Format the stretch of the records from the line containing "The image size is (579, 354)." through the line containing "coord(113,17)", both included, as a Markdown table with a Row column numbering each line and a Line column holding its text. Skip blank lines.

--- START Material ---

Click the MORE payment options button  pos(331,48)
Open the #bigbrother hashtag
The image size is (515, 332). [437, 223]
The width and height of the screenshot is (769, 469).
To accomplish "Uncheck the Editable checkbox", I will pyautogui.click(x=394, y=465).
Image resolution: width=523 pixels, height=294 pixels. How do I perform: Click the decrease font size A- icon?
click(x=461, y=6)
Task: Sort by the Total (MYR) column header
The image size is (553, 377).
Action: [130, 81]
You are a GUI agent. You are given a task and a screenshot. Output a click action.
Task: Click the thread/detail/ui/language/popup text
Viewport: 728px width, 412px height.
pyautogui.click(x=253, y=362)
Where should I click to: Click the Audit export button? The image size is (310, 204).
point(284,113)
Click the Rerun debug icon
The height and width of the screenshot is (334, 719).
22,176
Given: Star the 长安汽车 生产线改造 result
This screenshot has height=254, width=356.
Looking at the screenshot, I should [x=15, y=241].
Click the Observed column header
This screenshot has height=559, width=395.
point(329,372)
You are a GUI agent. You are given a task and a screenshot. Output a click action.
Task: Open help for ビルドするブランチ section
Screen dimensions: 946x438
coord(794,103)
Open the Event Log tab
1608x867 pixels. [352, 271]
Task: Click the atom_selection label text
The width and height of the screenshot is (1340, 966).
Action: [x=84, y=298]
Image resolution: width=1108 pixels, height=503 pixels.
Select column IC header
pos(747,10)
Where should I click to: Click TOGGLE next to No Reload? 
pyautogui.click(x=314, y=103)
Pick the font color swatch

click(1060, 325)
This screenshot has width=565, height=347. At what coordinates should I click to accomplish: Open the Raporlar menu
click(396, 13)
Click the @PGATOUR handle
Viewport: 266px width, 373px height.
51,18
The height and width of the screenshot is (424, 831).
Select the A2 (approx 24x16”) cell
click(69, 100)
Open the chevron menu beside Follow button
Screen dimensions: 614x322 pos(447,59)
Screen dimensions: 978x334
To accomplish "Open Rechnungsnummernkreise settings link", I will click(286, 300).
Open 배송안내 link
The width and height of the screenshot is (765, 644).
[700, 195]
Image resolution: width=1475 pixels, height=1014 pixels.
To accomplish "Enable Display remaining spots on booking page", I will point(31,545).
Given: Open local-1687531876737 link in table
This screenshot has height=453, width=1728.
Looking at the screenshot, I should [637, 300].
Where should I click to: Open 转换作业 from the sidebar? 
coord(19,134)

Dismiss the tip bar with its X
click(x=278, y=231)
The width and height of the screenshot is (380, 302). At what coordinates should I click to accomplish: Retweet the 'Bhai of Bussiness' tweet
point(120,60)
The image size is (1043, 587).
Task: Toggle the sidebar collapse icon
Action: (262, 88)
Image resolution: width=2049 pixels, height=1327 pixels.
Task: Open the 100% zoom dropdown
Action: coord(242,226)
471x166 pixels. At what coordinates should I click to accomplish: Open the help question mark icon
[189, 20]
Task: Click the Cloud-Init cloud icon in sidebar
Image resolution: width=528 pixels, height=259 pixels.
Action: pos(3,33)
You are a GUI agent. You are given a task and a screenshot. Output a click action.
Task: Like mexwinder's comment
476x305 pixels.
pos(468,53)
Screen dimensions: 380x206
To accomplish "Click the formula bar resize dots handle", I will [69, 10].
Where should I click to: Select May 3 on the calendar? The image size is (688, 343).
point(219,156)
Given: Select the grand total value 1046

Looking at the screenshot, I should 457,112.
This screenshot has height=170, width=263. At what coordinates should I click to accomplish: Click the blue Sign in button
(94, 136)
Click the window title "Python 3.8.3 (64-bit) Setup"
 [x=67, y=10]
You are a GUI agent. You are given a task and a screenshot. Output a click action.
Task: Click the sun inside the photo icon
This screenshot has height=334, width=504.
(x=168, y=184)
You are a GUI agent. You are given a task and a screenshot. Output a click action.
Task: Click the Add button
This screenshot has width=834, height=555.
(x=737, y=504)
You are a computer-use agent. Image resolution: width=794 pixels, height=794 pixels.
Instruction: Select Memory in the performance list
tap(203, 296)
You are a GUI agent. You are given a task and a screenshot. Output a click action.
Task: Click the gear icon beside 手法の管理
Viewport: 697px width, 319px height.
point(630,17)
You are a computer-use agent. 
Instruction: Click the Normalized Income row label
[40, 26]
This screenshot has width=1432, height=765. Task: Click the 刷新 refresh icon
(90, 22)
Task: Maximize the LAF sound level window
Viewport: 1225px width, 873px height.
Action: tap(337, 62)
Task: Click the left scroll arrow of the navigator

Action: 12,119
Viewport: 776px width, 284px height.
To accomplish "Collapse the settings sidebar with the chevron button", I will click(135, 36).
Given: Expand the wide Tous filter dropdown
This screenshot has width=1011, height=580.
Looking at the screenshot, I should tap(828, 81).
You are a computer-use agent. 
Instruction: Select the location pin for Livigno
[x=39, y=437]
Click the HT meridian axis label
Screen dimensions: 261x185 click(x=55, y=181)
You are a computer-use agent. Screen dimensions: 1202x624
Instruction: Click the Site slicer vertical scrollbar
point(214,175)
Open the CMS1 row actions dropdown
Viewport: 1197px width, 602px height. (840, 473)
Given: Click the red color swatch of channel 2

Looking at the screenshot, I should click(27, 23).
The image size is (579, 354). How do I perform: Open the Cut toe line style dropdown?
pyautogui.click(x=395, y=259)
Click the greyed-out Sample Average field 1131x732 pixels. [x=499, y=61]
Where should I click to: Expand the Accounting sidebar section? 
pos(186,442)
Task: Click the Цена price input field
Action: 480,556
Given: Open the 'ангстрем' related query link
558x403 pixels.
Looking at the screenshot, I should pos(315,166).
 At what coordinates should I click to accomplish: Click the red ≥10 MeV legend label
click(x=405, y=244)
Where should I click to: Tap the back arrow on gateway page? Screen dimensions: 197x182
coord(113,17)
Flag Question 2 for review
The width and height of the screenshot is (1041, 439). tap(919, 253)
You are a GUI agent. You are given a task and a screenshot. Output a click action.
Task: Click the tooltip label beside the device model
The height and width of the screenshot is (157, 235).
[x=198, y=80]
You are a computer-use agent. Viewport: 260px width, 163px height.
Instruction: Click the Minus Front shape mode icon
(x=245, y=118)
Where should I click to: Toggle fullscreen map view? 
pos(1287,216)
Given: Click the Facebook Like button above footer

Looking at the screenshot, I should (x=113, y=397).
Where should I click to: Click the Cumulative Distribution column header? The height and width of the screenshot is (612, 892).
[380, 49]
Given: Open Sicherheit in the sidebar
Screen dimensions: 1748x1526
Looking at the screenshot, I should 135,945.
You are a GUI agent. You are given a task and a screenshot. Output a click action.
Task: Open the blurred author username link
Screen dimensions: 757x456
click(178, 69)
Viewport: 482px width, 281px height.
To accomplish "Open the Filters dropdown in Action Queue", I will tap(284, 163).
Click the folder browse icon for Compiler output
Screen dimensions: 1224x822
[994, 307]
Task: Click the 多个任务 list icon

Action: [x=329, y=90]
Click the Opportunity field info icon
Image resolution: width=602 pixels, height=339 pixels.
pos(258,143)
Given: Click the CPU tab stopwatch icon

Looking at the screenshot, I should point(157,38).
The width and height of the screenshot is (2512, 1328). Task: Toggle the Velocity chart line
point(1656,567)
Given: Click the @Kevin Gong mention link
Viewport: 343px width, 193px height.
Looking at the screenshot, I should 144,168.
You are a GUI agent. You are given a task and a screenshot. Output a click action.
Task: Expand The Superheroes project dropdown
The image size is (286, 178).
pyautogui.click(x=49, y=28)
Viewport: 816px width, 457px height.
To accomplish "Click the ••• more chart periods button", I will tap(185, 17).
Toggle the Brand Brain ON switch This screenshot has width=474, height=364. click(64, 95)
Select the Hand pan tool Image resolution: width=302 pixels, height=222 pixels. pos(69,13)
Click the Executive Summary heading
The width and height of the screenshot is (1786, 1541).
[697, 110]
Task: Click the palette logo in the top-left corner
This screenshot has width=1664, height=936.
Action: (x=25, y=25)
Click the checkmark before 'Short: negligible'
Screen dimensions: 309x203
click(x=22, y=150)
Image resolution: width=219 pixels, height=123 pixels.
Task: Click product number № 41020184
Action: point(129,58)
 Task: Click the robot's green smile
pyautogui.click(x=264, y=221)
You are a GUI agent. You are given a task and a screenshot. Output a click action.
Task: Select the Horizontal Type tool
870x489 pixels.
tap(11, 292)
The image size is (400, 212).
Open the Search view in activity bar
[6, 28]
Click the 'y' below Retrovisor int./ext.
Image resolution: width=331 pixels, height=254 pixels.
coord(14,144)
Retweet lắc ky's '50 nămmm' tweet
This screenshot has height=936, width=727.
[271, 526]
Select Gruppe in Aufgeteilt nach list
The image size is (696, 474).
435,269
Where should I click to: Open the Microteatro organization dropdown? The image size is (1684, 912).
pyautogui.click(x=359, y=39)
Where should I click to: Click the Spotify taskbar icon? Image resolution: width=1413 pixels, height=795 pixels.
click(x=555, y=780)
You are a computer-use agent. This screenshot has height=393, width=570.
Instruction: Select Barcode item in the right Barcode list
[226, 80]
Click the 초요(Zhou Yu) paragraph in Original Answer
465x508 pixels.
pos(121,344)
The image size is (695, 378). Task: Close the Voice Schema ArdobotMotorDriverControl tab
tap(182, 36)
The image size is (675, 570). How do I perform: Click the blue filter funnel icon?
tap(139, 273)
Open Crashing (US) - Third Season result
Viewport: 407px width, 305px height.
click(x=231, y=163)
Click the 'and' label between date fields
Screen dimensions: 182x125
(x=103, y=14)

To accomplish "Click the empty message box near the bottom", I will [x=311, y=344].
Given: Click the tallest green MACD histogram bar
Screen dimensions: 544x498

--- END Material ---

In response –
| Row | Line |
|---|---|
| 1 | The image size is (579, 354). How do I perform: Open the Cut toe line style dropdown? |
| 2 | pyautogui.click(x=395, y=259) |
| 3 | Click the greyed-out Sample Average field 1131x732 pixels. [x=499, y=61] |
| 4 | Where should I click to: Expand the Accounting sidebar section?  |
| 5 | pos(186,442) |
| 6 | Task: Click the Цена price input field |
| 7 | Action: 480,556 |
| 8 | Given: Open the 'ангстрем' related query link |
| 9 | 558x403 pixels. |
| 10 | Looking at the screenshot, I should pos(315,166). |
| 11 |  At what coordinates should I click to accomplish: Click the red ≥10 MeV legend label |
| 12 | click(x=405, y=244) |
| 13 | Where should I click to: Tap the back arrow on gateway page? Screen dimensions: 197x182 |
| 14 | coord(113,17) |